Transverse momentum spectra and suppression of charged hadrons in deformed Xe-Xe collisions at $\sqrt{s_{NN}}$ = 5.44 TeV using HYDJET++ model

TL;DR

This paper uses the HYDJET++ model to analyze transverse momentum spectra and suppression patterns of charged hadrons in deformed Xe-Xe collisions at 5.44 TeV, comparing results with experimental data and other models.

Contribution

It demonstrates the effectiveness of the HYDJET++ model in reproducing experimental observables in Xe-Xe collisions and explores the impact of collision geometry on hadron suppression.

Findings

HYDJET++ results match ALICE data at midrapidity.

Transverse momentum and suppression depend on collision centrality and geometry.

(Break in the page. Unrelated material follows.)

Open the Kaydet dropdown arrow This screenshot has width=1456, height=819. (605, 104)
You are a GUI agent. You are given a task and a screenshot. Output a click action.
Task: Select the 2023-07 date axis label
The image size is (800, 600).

HYDJET++ outperforms AMPT in modeling charged hadron observables.

Abstract

In this study, we systematically investigate deformed Xe-Xe collisions at 5.44 TeV center of mass energy. We exploit the Monte Carlo HYDJET++ model to compute transverse momentum ($p_{T}$) distribution, nuclear modification factor $R_{AA}$ and relative suppression in terms of $R_{CP}$ as a function of transverse momentum and centrality of collision of charged hadrons in body-body and tip-tip geometrical configurations, respectively. We have compared HYDJET++ model results to those from ALICE experimental data and AMPT model (String-Melting version) results. Minimum bias Xe-Xe collisions show a suitable match with ALICE experimental data at midrapidity. Average transverse momentum ($\langle p_{T} \rangle$) show strong centrality dependence. The contribution of hard parton scatterings to the total charged hadron yield is discussed. Both nuclear modification factor $R_{AA}$ and relative suppression $R_{CP}$ show a clear dependence on centrality as well as transverse momentum. The charged hadron observables show a clear dependence on the geometrical configuration of the collisions. HYDJET++ model justifies experimental data more closely than the AMPT model.